Alentejo 2030 reforça em 45,5 milhões a dotação para municípios nas áreas da habitação e água
O programa Alentejo 2030 reforçou em 45,5 milhões de euros a dotação destinada aos municípios da região e da Lezíria do Tejo para investimento em habitação acessível e no ciclo urbano da água, revelou a CCDR.
Em comunicado, a Comissão de Coordenação e Desenvolvimento Regional (CCDR) do Alentejo explicou que a autoridade de gestão do programa operacional regional assinou com as comunidades intermunicipais adendas aos Contratos de Desenvolvimento e Coesão Territorial (CDCT).
“As adendas refletem um aumento global da dotação financeira dos CDCT, que passa de cerca de 440 milhões de euros para 446 milhões de euros”, disse, referindo que formalizam “a adaptação da contratualização territorial à reprogramação intercalar” do Alentejo 2030, reforçando “o investimento público nos territórios”.
Segundo a CCDR, além destes seis milhões de euros destinados aos municípios, “acrescem instrumentos complementares”, como “um reforço de 15,5 milhões de euros no âmbito da Habitação do Fundo para a Transição Justa (FTJ) e 24 milhões de euros dirigidos ao ciclo urbano da água” nas autarquias.
Estas verbas traduzem a reafetação global de “cerca de 45,5 milhões de euros, correspondente a um aumento de 10,3% face à contratualização inicial, reforçando significativamente a capacidade de investimento dos municípios”.
“A revisão dos contratos integra, pela primeira vez, uma componente dedicada à habitação acessível e social, respondendo a necessidades estruturais do território e alinhando o [Alentejo 2030] com as prioridades europeias e nacionais no domínio da coesão social e territorial”, salientou a CCDR.

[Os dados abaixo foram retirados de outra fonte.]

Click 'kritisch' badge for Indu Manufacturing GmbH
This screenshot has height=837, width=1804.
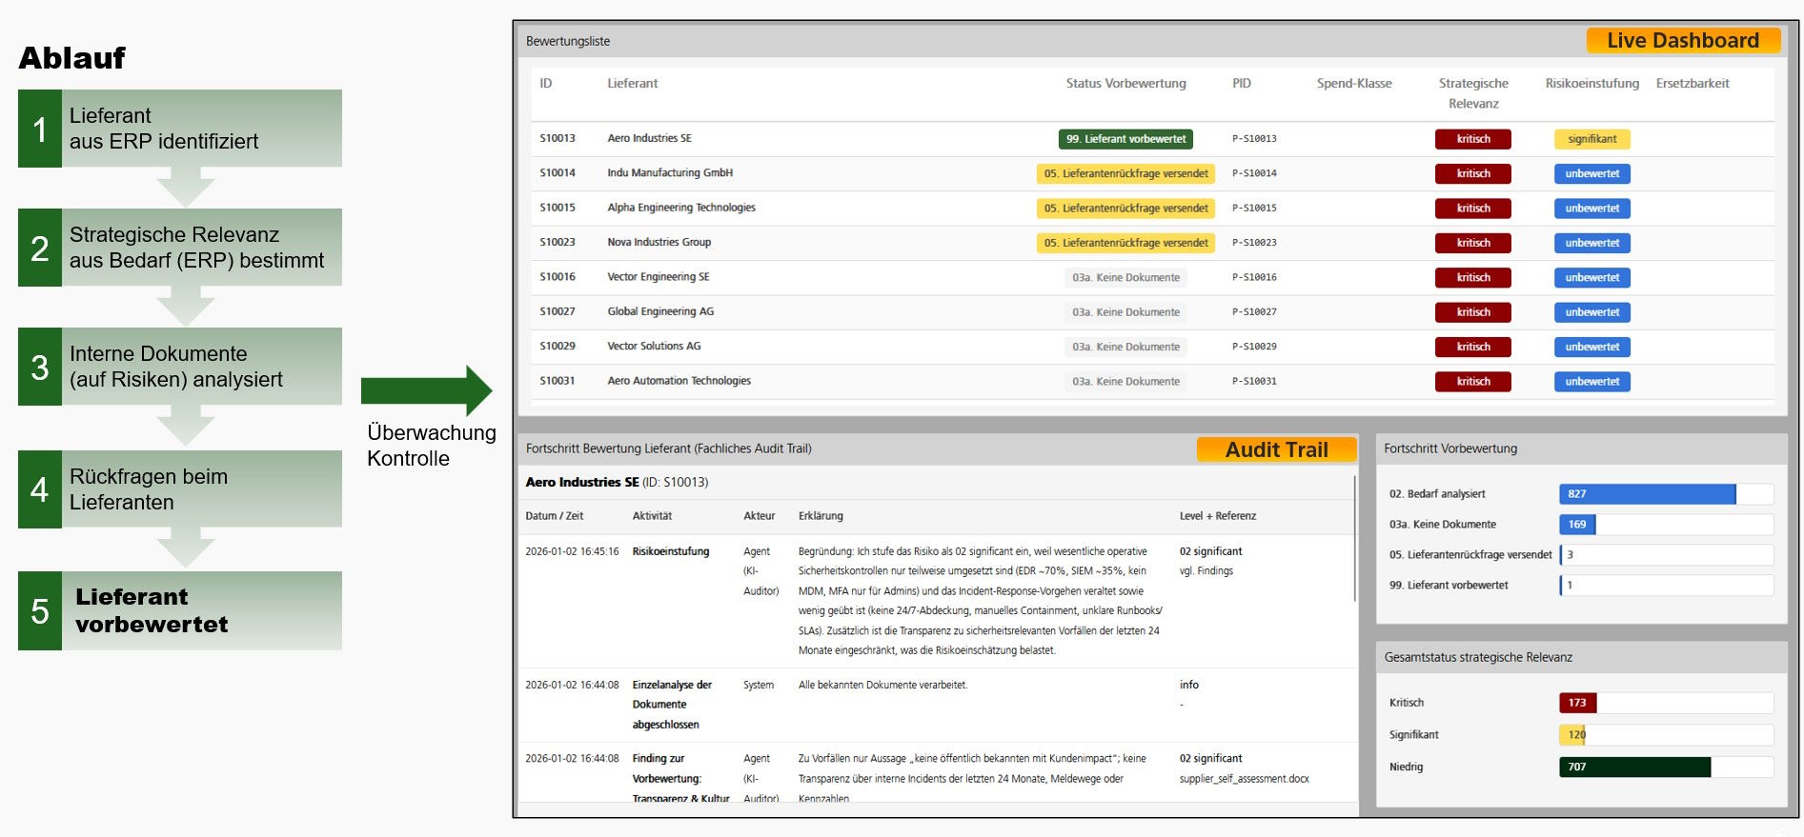(1472, 173)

O mesmo organismo explicou que as adendas assinadas incorporam “os ajustamentos decorrentes da reprogramação intercalar do Alentejo 2030”, o que inclui a “redefinição de prioridades, a reafetação de recursos e o alinhamento com os níveis de execução verificados, garantindo maior eficiência e eficácia na aplicação dos fundos”.
A CCDR Alentejo destacou ainda “o reforço do investimento no ciclo urbano da água, área estratégica para a região, com impacto direto na resiliência dos sistemas, na sustentabilidade dos recursos hídricos e na resposta aos desafios climáticos”.
“O novo enquadramento contratual reforça o foco na execução física e financeira dos investimentos, no cumprimento das metas estabelecidas e na observância da regra do N+3, assegurando uma utilização eficiente dos fundos europeus”.
Paralelamente, o processo “contribui para a preparação do próximo ciclo de programação, consolidando a capacidade de planeamento e intervenção das entidades territoriais, com base na experiência adquirida no atual período”.
“O Alentejo 2030 reafirma o seu compromisso com uma política de coesão orientada para resultados, centrada nos territórios e nas pessoas, promovendo uma execução mais célere, eficaz e alinhada com os desafios estratégicos da região”, assegurou a CCDR Alentejo.
Também em comunicado, a Comunidade Intermunicipal do Alentejo Central (CIMAC), que em 28 de abril se manifestou contra a proposta de reprogramação do CDCT referente aos 14 municípios do distrito de Évora, revelou agora ter assinado a adenda e elogiou os “esforços para promover o diálogo institucional e a construção de soluções equilibradas”.
“É aberta uma nova linha de investimento municipal no domínio da habitação e são criadas condições para, através da aceleração e da flexibilidade na execução, os municípios do Alentejo Central poderem vir a atingir maiores índices de investimento em projetos fundamentais para o bem-estar das populações e o desenvolvimento sustentável dos territórios”.
O presidente da CIMAC e da Câmara de Évora, Carlos Zorrinho, destacou que “esta revisão contratual permite criar melhores condições para a execução dos projetos previstos, reforçando a capacidade de investimento dos municípios e o aproveitamento dos fundos comunitários disponíveis” em prol dos munícipes.